Importantly, the recommendations integrate parastatals or state-appointed officials leveraging their technical strengths, capacity and economies of scale. They reposition decision-making closer to elected urban governments so that services and infrastructure affecting citizens are guided by institutions with a direct local mandate and public accountability.
Directly elected mayors derive legitimacy from a city-wide mandate, while urban governance in India remains structurally embedded within state governments. How might this duality reshape centre-state-city power dynamics?
Urban governance in India has long been shaped by a structural imbalance in which many key decisions relating to planning, infrastructure, and service delivery are concentrated at the state level. This has naturally amplified the influence of MLAs and MPs in city affairs, even though city governance formally falls within the domain of urban local bodies. The report seeks to recalibrate this imbalance by strengthening the authority and legitimacy of elected city governments.

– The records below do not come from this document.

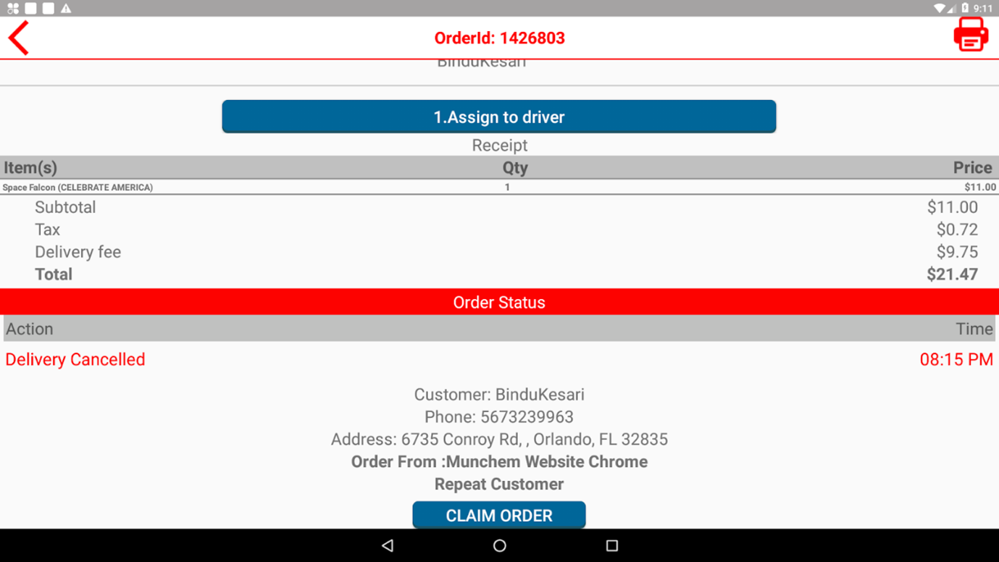Image resolution: width=999 pixels, height=562 pixels.
Task: Tap the OrderId 1426803 title
Action: [x=499, y=38]
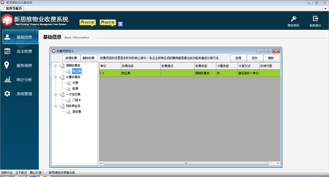Screen dimensions: 329x177
Task: Select the 水费 tree item
Action: (x=75, y=83)
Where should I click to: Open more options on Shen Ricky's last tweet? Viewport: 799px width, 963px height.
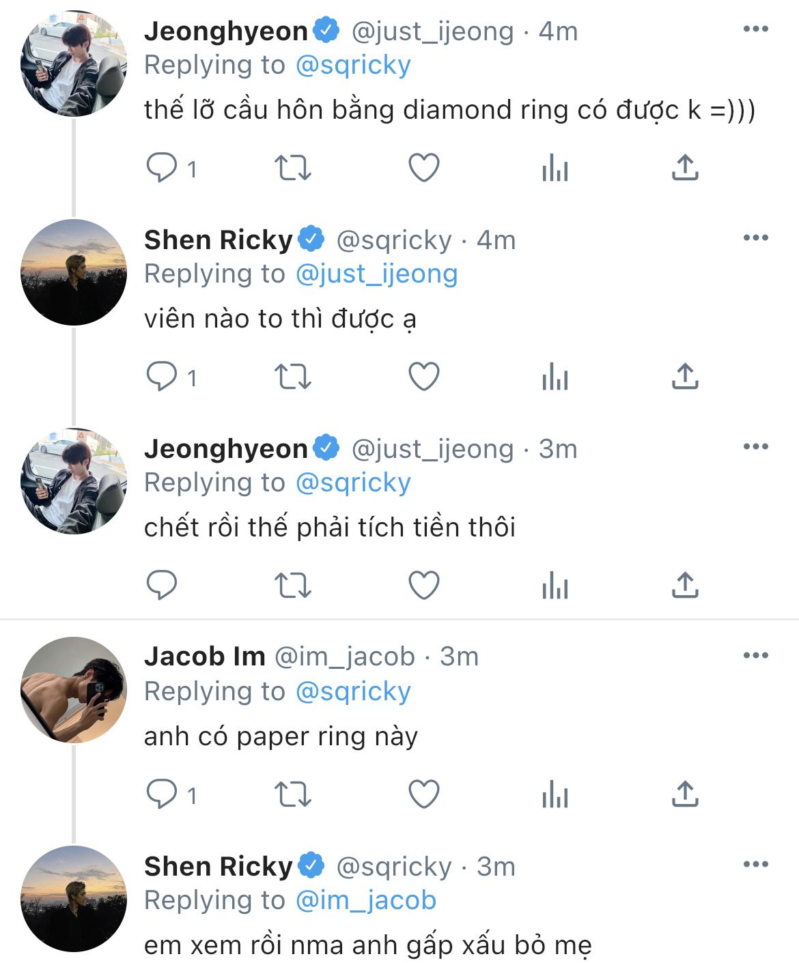click(x=755, y=864)
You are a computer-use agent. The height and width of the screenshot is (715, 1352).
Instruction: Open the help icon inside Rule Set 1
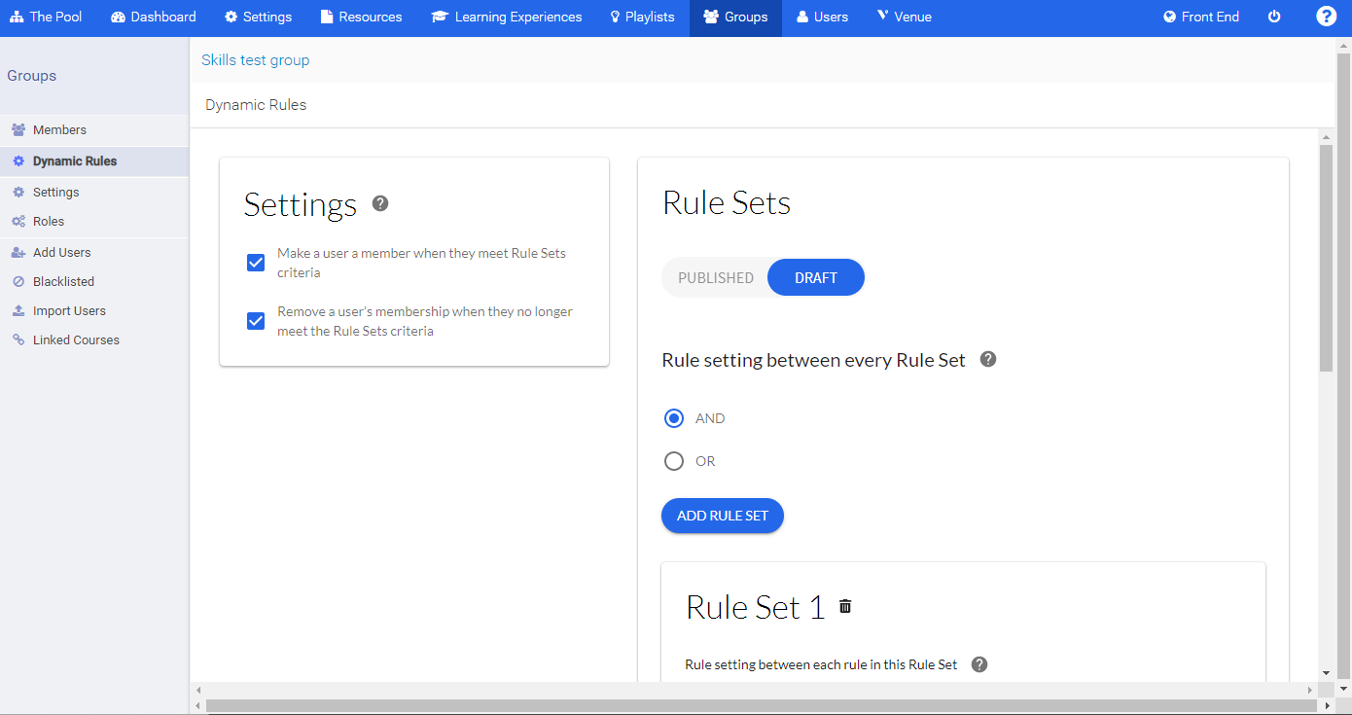pyautogui.click(x=978, y=664)
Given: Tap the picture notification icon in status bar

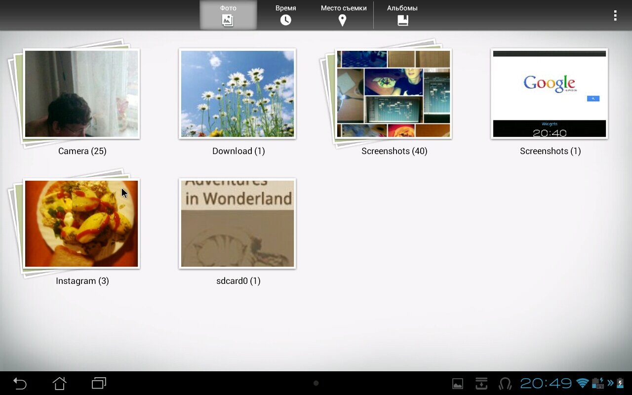Looking at the screenshot, I should (458, 384).
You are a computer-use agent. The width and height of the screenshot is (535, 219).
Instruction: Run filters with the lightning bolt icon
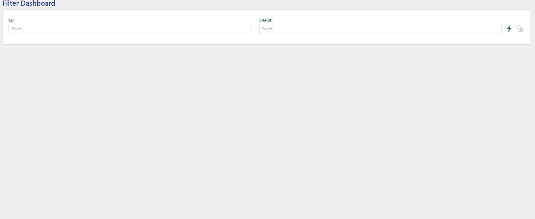point(509,29)
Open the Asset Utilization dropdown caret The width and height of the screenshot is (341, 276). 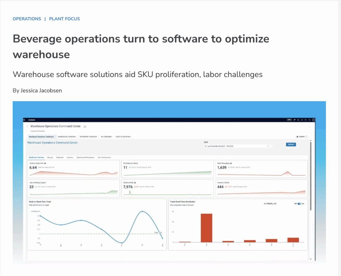click(131, 136)
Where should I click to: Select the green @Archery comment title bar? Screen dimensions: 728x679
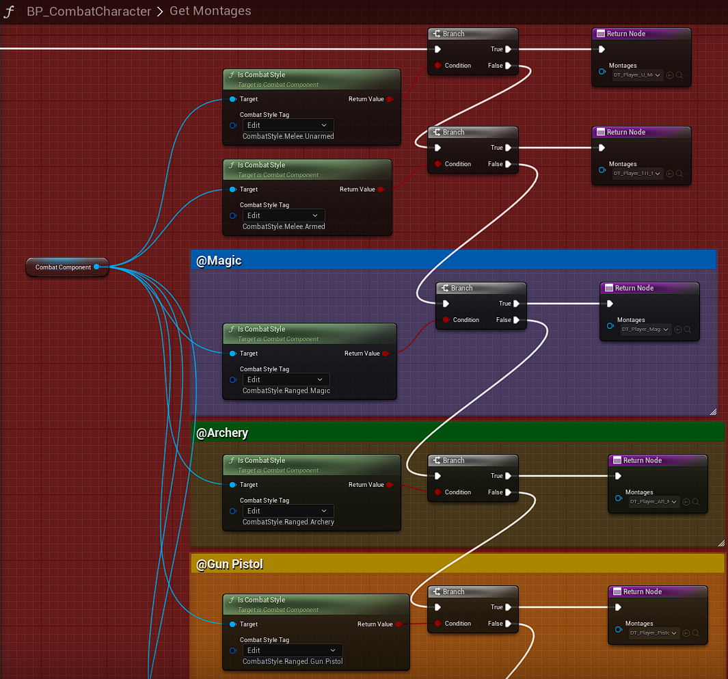pyautogui.click(x=457, y=433)
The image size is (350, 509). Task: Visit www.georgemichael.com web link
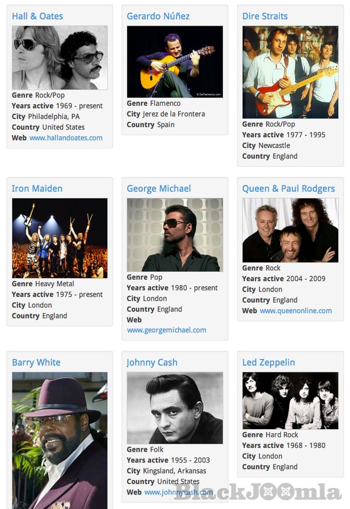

Most of the recommendations are changes proposed to be taken up by the State Governments, as urban governance is a State subject. Hence, they remain fully within the constitutional framework. Reform action by State Governments would be through amendments to municipal laws, where necessary, else through simple executive orders related to the re-casting of institutional arrangements. Once implemented, empowered city governments would exercise greater authority across schemes and missions supported by both Union and State Governments. Both Union and State Government can focus on more strategic policy matters.
A directly elected mayor, backed by a city-wide mandate, alongside councillors or corporators representing wards, can create clearer lines of democratic responsibility within cities. In that sense, the report introduces a shift in how urban accountability is organised, while leaving the broader Union–State constitutional relationship unchanged. The emphasis is on enabling cities to respond more effectively to their own growth, liveability, and governance needs.
The “strong mayor” model emphasises unified leadership and clearer accountability in large cities. How does this concentration of authority interact with India’s existing fragmented urban governance architecture involving multiple agencies and parastatals?
The report distinguishes between institutional pluralism and fragmentation of authority. It recognises that large urban systems require specialised agencies, technical expertise, and operational scale across sectors such as transport, water, planning, and infrastructure. The recommendations therefore do not argue for dismantling of multiple agencies. Instead, they seek to ensure that elected city leadership has a stronger coordinating and decision-making role across these institutions, while retaining their strengths.
In this framework, the “strong mayor” model is linked to greater localisation of authority in contrast with centralisation at the State level. The report proposes that decisions affecting citizens more directly should be guided by elected urban governments, while specialised agencies continue to contribute domain expertise and implementation capacity.
At the same time, the report avoids concentrating authority in a single office. It recommends a mayor-in-council system where the directly elected mayor works with elected city leaders holding defined portfolios and responsibilities. This arrangement resembles cabinet-based governance at the State or Union level. By distributing responsibilities across elected representatives, the model encourages delegation, consensus-building, and collective accountability on city-wide issues while still providing unified political leadership.